### Action item
Exclude the pictures. Transcribe, exactly as written, the lines from the one with "Given: Open the Bitfinex market row" through the end of the entries below.

### Source records
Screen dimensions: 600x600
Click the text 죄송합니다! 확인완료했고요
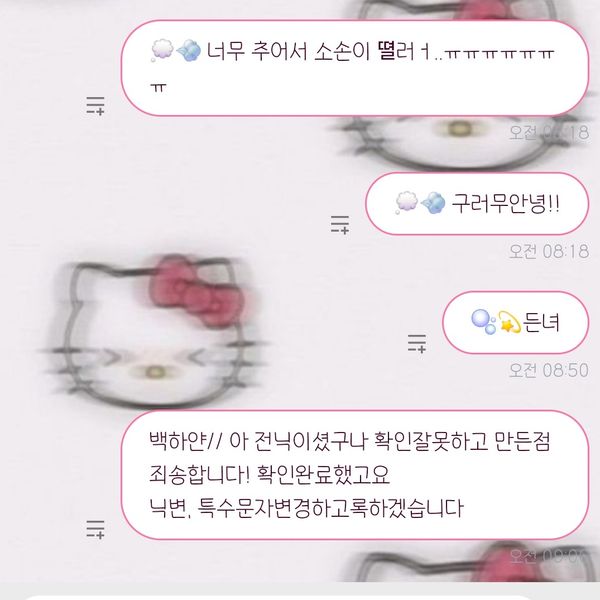(x=269, y=475)
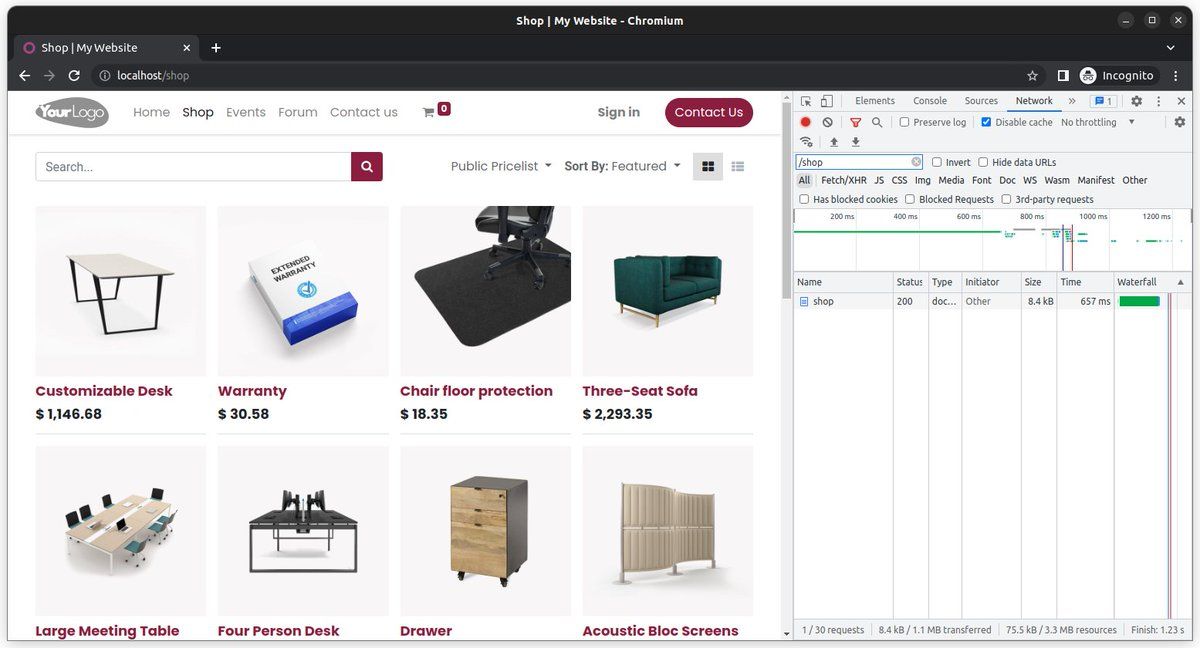Viewport: 1200px width, 648px height.
Task: Open the No throttling dropdown
Action: pos(1098,122)
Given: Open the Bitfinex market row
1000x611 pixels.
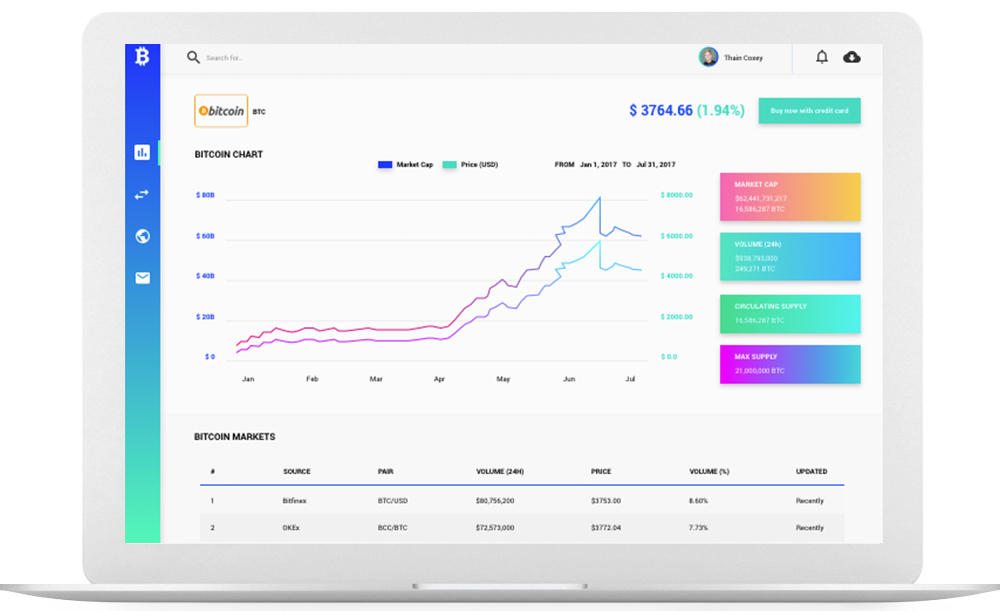Looking at the screenshot, I should point(294,500).
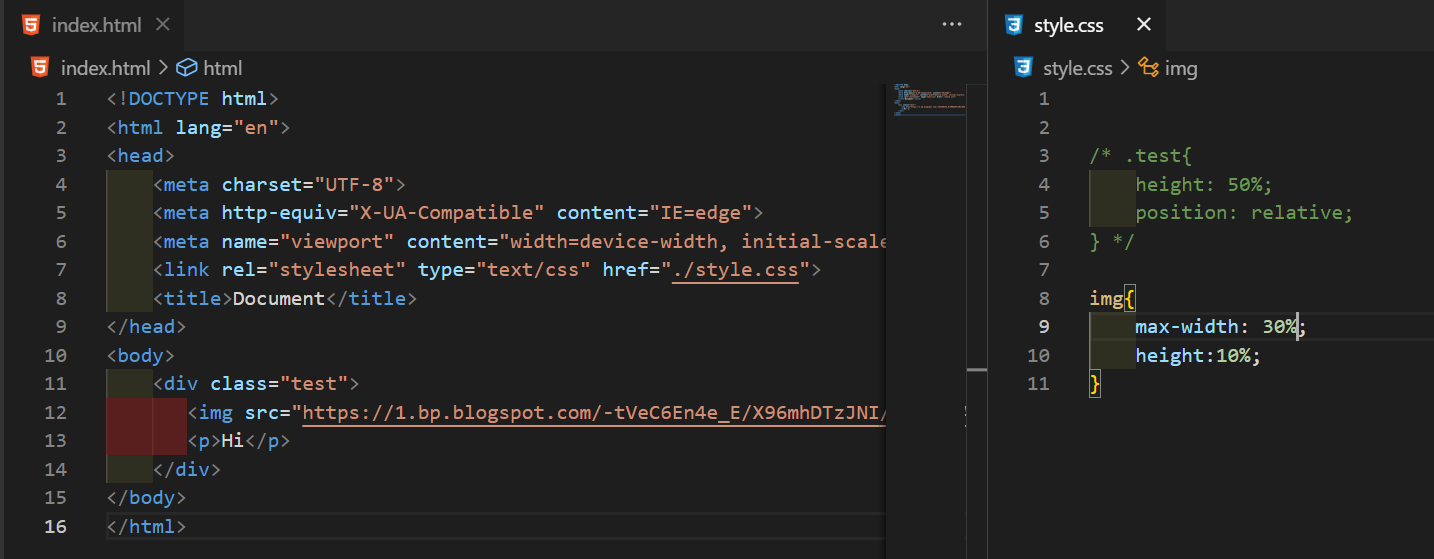Click the CSS3 icon on style.css tab

pos(1014,25)
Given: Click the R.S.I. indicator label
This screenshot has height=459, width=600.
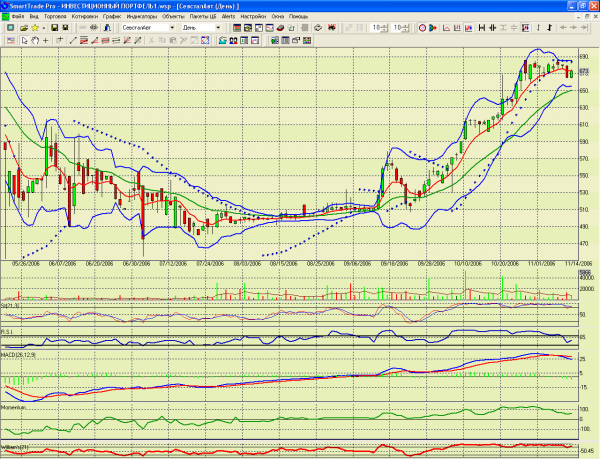Looking at the screenshot, I should (7, 332).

### Reply
Given: Open the Bitfinex market row
1000x611 pixels.
Looking at the screenshot, I should point(294,500).
Click the CSS3 icon on style.css tab

pos(1014,25)
Given: Click the R.S.I. indicator label
This screenshot has height=459, width=600.
Looking at the screenshot, I should (7, 332).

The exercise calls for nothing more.